Tan Jiahong, Zhao Lin, Wang Daoqi, Wu Xiaodie, Bi Yongxiang, Wang Hanying, Ma Na, Yang Dehong, Dong Wei, Zhang Jie
Department of Obstetrics and Gynecology, The First People's Hospital of Yunnan Province, The Affiliated Hospital of Kunming University of Science and Technology, No.157 Jinbi Road, Kunming, 650032, People's Republic of China.
Department of Urology, The Second Affiliated Hospital of Kunming Medical University, No.374 Dianmian Avenue, Kunming, 650101, People's Republic of China.
BMC Cancer. 2025 Jun 3;25(1):989. doi: 10.1186/s12885-025-14394-4.
As the precursor malignancy of endometrial cancer (EC), about 50% of endometrial complex atypical hyperplasia (CAH) will eventually progress to EC. Elucidating the underlying transformation mechanisms could aid in disease management.
EC, CAH, reversed CAH and normal endometrium tissues were collected and sequenced to identify genes involved in the malignant transformation. CEBPB expression was then compared between endometrial CAH and normal endometrium. After evaluation of its effects on proliferation, apoptosis, EMT, migration and invasion by using primary culture, the promotion effects of CEBPB on endometrial CAH were further confirmed using RNA sequencing.
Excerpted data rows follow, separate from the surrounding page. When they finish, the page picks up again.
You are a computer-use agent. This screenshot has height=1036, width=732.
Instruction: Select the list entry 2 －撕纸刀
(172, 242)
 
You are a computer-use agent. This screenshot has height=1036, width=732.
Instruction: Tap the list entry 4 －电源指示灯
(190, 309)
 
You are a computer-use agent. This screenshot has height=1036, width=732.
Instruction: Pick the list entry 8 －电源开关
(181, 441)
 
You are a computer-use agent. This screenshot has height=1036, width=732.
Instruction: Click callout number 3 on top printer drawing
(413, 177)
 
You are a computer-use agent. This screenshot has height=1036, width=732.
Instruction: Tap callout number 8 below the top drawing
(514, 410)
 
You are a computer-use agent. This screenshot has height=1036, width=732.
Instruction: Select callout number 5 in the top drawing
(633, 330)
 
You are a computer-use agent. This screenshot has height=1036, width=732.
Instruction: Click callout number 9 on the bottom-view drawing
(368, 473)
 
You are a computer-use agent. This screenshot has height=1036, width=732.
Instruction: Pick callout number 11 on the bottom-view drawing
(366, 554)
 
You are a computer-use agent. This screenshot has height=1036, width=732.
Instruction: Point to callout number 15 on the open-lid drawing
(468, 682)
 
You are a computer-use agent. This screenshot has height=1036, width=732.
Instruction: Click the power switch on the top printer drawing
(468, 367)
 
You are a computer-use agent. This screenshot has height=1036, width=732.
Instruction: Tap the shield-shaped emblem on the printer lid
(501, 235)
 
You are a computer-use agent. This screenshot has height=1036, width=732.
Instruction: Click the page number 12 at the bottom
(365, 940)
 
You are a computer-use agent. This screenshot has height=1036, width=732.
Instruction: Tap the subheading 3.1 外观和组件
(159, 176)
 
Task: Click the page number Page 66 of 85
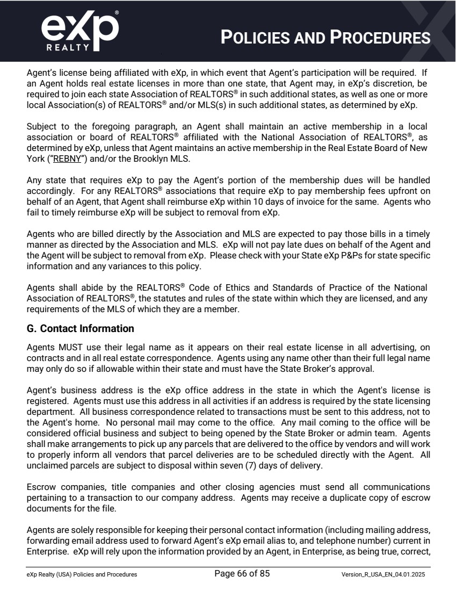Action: click(242, 573)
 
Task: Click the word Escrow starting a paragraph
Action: click(40, 487)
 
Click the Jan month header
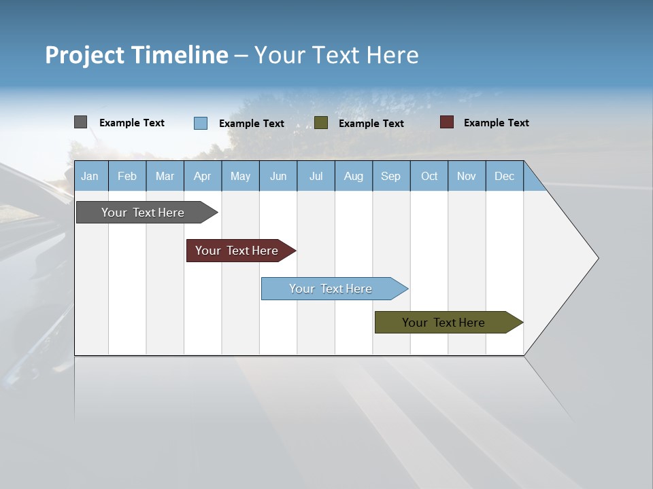coord(90,177)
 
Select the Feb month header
coord(127,177)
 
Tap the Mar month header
coord(165,177)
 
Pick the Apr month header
coord(203,177)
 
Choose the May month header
coord(240,177)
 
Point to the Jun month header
coord(278,177)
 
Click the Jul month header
coord(316,177)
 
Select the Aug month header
coord(354,177)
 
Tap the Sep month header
coord(391,177)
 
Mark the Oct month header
coord(429,177)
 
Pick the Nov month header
coord(467,177)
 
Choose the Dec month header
coord(505,177)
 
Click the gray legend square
coord(80,122)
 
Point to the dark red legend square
coord(447,122)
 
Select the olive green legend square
coord(321,122)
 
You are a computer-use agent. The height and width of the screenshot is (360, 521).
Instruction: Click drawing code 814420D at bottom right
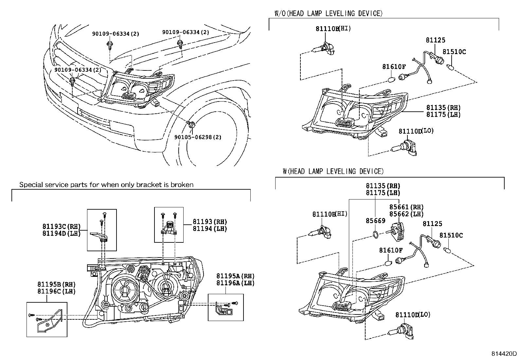[x=504, y=354]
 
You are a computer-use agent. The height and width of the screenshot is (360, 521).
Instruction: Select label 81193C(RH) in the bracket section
[x=61, y=226]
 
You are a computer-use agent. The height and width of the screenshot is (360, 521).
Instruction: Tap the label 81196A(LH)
[x=235, y=283]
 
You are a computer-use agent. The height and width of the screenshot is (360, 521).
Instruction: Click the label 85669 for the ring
[x=375, y=221]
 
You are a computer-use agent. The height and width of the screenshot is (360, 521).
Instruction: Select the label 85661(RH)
[x=406, y=207]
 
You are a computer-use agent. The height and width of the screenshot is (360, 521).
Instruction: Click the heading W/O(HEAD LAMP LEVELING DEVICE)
[x=328, y=13]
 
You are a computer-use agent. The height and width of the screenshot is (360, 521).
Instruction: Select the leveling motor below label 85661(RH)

By integrating RNA sequencing data, CEBPB was identified as implicated in the transformation from endometrial CAH to EC. Endometrial CAH had overexpressed CEBPB compared with normal endometrium, but the expression decreased as the disease reversed. Primary cultures of CAH had enhanced proliferation, EMT, migration and invasion but reduced apoptosis compared with that of normal endometrium. Knockdown CEBPB in CAH primary cultures could suppress the proliferation, EMT, migration and invasion while increasing apoptosis, rendering the disease phenotype. Genes regulated by CEBPB were also significantly enriched in pathways related to the malignant transformation.
CEBPB is involved in endometrial CAH and promotes the transformation from CAH to EC. CEBPB could potentially be exploited as a surrogate screening and surveillance biomarker for endometrial CAH at high cancerous risk, enabling better risk stratification and individualized treatment.
作为子宫内膜癌(EC)的前驱恶性肿瘤,约50%的子宫内膜复杂性非典型增生(CAH)最终会进展为EC。阐明其潜在的转化机制有助于疾病管理。
收集EC、CAH、逆转的CAH和正常子宫内膜组织并进行测序,以鉴定参与恶性转化的基因。然后比较子宫内膜CAH和正常子宫内膜中CEBPB的表达。通过原代培养评估其对增殖、凋亡、上皮-间质转化(EMT)、迁移和侵袭的影响后,利用RNA测序进一步证实CEBPB对子宫内膜CAH的促进作用。
通过整合RNA测序数据,确定CEBPB与子宫内膜CAH向EC的转化有关。与正常子宫内膜相比,子宫内膜CAH中CEBPB过表达,但随着疾病逆转其表达降低。与正常子宫内膜的原代培养相比,CAH的原代培养增殖、EMT、迁移和侵袭增强,但凋亡减少。在CAH原代培养中敲低CEBPB可抑制增殖、EMT、迁移和侵袭,同时增加凋亡,呈现疾病表型。受CEBPB调控的基因在与恶性转化相关的通路中也显著富集。
CEBPB参与子宫内膜CAH并促进CAH向EC的转化。CEBPB有可能被用作高癌变风险子宫内膜CAH的替代筛查和监测生物标志物,从而实现更好的风险分层和个体化治疗。